Henrietta Temple · Benjamin, Earl of Beaconsfield Disraeli

Capítulo III.

Capítulo 3 de 82 · 6 min de lectura

Llegada de Glastonbury.

ADRIAN GLASTONBURY era el hijo menor de una antigua pero venida a menos familia inglesa. Había sido educado en un colegio de jesuitas en Francia, y a temprana edad ingresó al servicio de la Iglesia Romana, cuya comunión su familia jamás había abandonado. En el colegio, el joven Glastonbury se distinguió tanto por su constante dedicación como por la extrema benevolencia de su carácter. Poseía una de esas mentes para las que la refinación es natural, y que el aprendizaje y la experiencia nunca privan de su sencillez. Aparentemente, sus pasiones no eran violentas; tal vez estaban contenidas por su profunda piedad. Después de su devoción, Glastonbury destacaba por su gusto. Los magníficos templos en los que se celebraban los misterios de la Deidad y los santos que veneraba desarrollaron la predisposición latente hacia lo bello, que se convirtió casi en el sentimiento dominante de su vida.
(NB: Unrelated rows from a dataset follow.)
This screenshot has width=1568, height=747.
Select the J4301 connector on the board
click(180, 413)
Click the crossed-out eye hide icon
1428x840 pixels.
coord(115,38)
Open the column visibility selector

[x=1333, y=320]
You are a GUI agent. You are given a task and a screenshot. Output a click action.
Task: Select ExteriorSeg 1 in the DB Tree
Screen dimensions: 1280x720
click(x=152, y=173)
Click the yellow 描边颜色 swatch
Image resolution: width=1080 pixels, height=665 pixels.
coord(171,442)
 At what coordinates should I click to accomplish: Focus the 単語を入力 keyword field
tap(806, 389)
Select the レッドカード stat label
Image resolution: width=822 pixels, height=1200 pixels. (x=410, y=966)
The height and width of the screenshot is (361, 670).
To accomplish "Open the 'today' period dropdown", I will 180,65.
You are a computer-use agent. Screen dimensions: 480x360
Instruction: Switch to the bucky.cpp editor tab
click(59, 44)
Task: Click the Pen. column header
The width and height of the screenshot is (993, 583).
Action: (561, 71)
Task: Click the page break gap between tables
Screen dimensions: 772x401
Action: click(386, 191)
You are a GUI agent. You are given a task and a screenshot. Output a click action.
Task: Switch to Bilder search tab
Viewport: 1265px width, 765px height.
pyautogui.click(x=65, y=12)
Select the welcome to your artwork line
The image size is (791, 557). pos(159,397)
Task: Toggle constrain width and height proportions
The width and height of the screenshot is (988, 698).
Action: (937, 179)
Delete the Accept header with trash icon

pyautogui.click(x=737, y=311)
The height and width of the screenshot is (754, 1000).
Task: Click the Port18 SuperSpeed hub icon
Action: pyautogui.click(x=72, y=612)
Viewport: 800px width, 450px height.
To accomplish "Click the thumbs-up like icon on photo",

En las inspiradas e inspiradoras pinturas que coronaban los altares de las iglesias y catedrales donde oficiaba, Glastonbury estudió por primera vez el arte; y fue mientras se deslizaba por la solemne penumbra de aquellas naves góticas, contemplando las valientes nervaduras de los techos abovedados, cuyos profundos y sublimes claroscuros contrastaban tan bellamente con los relucientes santuarios y delicadas capillas inferiores, que por primera vez absorbió esa pasión por la arquitectura de la Edad Media que después lo llevaría a más de una grata peregrinación, acompañado solo de una mochila y un cuaderno de bocetos. En verdad, Glastonbury era tan consciente de la influencia de los escenarios tempranos y constantes de su juventud sobre su imaginación, que acostumbraba atribuir su amor por la heráldica, de la que poseía un notable conocimiento, a las vidrieras blasonadas que perpetuaban la memoria y las hazañas de muchos piadosos fundadores.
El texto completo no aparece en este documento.